# ASSIGNMENT
Below are the records; copy each line in which "return" occurs.

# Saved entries
____________

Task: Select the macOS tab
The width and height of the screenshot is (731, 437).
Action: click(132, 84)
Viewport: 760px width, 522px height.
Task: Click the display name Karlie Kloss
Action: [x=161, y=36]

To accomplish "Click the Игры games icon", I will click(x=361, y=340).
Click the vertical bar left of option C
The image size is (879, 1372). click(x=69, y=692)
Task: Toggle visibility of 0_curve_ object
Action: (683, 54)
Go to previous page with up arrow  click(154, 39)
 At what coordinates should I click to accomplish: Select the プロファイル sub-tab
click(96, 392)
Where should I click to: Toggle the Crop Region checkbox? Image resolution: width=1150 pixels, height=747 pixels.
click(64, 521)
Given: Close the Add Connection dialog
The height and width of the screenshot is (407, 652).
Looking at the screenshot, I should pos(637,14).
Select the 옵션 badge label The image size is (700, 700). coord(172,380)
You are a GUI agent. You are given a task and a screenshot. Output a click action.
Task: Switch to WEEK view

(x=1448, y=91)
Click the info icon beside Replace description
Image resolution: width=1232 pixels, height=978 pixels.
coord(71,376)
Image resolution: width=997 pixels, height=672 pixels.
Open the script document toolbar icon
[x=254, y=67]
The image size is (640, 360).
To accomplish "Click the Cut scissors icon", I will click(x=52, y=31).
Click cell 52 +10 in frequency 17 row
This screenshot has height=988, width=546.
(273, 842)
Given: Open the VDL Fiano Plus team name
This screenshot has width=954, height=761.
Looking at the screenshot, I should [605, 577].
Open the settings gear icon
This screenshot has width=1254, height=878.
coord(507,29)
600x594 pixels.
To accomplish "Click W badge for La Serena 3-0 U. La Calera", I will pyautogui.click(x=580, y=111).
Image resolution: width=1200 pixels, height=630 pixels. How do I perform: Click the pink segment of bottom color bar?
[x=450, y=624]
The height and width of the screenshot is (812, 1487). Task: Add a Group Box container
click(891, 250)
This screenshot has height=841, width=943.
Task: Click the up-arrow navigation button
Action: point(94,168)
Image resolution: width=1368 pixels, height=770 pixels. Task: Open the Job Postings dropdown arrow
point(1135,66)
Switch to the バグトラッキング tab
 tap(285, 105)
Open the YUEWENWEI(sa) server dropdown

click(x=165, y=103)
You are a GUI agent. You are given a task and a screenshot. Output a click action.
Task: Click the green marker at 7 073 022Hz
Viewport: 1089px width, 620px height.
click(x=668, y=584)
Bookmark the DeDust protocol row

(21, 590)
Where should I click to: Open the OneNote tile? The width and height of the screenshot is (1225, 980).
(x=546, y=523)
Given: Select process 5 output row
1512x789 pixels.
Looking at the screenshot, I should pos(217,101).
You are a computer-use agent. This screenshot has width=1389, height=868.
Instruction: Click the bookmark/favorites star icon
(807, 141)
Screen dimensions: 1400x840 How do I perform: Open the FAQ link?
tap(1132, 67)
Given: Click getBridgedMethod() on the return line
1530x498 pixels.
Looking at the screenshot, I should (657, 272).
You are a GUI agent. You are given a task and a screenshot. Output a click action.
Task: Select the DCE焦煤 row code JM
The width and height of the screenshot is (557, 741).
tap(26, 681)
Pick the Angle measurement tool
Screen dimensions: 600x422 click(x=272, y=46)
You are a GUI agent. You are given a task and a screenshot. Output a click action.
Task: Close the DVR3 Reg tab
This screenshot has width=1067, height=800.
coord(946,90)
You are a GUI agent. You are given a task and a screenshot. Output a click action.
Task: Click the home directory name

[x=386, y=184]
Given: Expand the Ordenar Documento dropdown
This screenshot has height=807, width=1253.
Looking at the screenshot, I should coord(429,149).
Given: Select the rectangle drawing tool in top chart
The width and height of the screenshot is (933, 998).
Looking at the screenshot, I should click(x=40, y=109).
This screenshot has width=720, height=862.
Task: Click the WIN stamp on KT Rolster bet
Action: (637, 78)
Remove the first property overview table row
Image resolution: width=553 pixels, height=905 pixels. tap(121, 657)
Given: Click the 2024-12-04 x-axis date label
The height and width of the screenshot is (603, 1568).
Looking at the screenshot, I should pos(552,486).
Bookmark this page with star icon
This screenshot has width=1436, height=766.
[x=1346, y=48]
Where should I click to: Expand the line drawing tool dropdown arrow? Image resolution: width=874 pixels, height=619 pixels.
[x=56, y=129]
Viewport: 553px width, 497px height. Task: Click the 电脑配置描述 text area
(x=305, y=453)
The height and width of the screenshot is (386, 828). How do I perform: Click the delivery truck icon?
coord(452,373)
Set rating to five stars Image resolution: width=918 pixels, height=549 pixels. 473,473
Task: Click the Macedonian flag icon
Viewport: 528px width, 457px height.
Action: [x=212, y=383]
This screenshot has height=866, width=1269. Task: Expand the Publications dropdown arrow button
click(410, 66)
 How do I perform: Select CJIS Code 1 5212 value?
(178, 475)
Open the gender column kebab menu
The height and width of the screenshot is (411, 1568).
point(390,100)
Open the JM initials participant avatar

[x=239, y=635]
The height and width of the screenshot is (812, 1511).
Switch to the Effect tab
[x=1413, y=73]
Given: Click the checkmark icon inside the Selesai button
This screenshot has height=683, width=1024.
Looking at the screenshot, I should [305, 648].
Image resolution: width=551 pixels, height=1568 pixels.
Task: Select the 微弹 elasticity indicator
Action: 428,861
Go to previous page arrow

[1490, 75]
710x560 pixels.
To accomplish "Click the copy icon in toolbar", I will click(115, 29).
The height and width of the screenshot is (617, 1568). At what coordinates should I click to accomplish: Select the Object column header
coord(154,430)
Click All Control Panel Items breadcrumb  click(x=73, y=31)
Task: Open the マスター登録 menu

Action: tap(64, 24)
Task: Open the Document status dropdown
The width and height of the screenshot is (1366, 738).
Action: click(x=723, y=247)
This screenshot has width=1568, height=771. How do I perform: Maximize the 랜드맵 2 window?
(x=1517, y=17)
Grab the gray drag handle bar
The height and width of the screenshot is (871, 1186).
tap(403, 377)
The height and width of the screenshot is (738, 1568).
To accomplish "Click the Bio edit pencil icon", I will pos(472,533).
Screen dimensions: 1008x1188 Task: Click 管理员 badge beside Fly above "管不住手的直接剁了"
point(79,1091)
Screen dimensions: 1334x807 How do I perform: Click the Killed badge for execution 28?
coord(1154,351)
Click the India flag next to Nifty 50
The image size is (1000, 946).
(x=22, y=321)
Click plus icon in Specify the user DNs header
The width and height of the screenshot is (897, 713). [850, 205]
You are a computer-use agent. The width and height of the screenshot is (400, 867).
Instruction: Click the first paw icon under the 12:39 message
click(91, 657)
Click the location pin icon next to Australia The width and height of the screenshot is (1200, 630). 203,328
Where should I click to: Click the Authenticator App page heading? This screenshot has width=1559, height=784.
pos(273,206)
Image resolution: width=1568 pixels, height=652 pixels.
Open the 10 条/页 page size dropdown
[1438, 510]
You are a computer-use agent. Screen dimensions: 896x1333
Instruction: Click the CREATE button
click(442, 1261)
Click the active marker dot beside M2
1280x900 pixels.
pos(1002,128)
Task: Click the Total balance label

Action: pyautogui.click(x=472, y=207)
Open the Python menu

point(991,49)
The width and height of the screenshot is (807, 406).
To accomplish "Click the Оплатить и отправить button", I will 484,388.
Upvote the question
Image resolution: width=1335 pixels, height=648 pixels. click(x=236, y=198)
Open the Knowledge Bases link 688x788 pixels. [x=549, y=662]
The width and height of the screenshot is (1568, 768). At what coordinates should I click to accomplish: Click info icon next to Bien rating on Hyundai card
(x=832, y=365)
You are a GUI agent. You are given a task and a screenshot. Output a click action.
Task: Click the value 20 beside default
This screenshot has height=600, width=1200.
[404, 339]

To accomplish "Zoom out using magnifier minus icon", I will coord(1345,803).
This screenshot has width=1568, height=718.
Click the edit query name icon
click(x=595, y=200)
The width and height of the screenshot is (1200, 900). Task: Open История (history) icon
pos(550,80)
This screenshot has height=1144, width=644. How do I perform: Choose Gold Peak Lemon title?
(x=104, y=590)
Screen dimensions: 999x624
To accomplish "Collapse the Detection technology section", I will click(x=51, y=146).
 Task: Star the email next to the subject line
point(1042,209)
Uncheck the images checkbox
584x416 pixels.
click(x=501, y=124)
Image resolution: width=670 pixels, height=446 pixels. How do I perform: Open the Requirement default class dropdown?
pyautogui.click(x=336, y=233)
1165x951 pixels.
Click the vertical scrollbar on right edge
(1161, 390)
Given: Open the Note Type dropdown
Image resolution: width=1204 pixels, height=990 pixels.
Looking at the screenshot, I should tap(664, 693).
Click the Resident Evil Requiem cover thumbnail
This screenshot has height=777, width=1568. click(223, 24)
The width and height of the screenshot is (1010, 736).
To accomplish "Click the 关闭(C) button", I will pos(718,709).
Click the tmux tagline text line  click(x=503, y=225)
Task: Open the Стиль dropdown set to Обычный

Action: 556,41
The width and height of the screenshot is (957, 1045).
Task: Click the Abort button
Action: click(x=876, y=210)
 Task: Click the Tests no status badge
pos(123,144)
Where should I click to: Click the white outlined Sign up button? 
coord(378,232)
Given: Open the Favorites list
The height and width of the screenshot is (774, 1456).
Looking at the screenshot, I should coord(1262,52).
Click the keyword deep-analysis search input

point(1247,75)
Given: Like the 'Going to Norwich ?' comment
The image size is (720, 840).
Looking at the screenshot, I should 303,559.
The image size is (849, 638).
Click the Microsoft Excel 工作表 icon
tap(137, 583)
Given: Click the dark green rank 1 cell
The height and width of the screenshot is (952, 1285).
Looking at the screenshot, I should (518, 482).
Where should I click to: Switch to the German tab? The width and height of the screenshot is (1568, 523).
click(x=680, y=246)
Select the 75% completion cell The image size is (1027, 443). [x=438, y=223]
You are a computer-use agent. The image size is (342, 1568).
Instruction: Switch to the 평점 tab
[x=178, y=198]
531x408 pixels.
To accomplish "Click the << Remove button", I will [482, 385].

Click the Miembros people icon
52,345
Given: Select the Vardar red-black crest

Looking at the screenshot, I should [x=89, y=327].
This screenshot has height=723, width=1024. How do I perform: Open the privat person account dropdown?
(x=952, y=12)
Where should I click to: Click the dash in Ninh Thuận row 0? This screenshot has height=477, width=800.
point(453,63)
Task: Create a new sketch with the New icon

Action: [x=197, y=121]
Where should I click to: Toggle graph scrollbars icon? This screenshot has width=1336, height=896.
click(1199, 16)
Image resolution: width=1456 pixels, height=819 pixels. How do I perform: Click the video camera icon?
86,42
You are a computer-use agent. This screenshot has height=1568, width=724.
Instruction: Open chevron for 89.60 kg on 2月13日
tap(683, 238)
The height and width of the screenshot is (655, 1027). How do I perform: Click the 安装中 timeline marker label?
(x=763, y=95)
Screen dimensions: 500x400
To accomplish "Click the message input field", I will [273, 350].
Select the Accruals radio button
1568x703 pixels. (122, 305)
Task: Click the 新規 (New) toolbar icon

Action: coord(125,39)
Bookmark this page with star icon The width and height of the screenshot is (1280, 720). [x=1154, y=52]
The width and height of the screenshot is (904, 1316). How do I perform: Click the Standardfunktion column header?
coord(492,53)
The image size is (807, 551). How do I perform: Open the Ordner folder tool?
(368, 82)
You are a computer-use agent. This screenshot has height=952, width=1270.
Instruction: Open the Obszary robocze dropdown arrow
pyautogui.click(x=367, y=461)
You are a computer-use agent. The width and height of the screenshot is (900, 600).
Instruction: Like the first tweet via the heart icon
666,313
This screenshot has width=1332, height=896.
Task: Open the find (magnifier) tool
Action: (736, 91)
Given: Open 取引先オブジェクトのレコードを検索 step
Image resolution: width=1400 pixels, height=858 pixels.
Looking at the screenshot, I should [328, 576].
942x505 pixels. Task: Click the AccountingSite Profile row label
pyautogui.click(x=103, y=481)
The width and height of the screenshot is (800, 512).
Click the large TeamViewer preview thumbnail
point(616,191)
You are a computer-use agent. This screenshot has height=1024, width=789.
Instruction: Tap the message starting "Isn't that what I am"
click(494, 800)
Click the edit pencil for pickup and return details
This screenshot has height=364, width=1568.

____________

# EXERCISE SOLUTION
Given: Click getBridgedMethod() on the return line
Click the edit pencil for pickup and return details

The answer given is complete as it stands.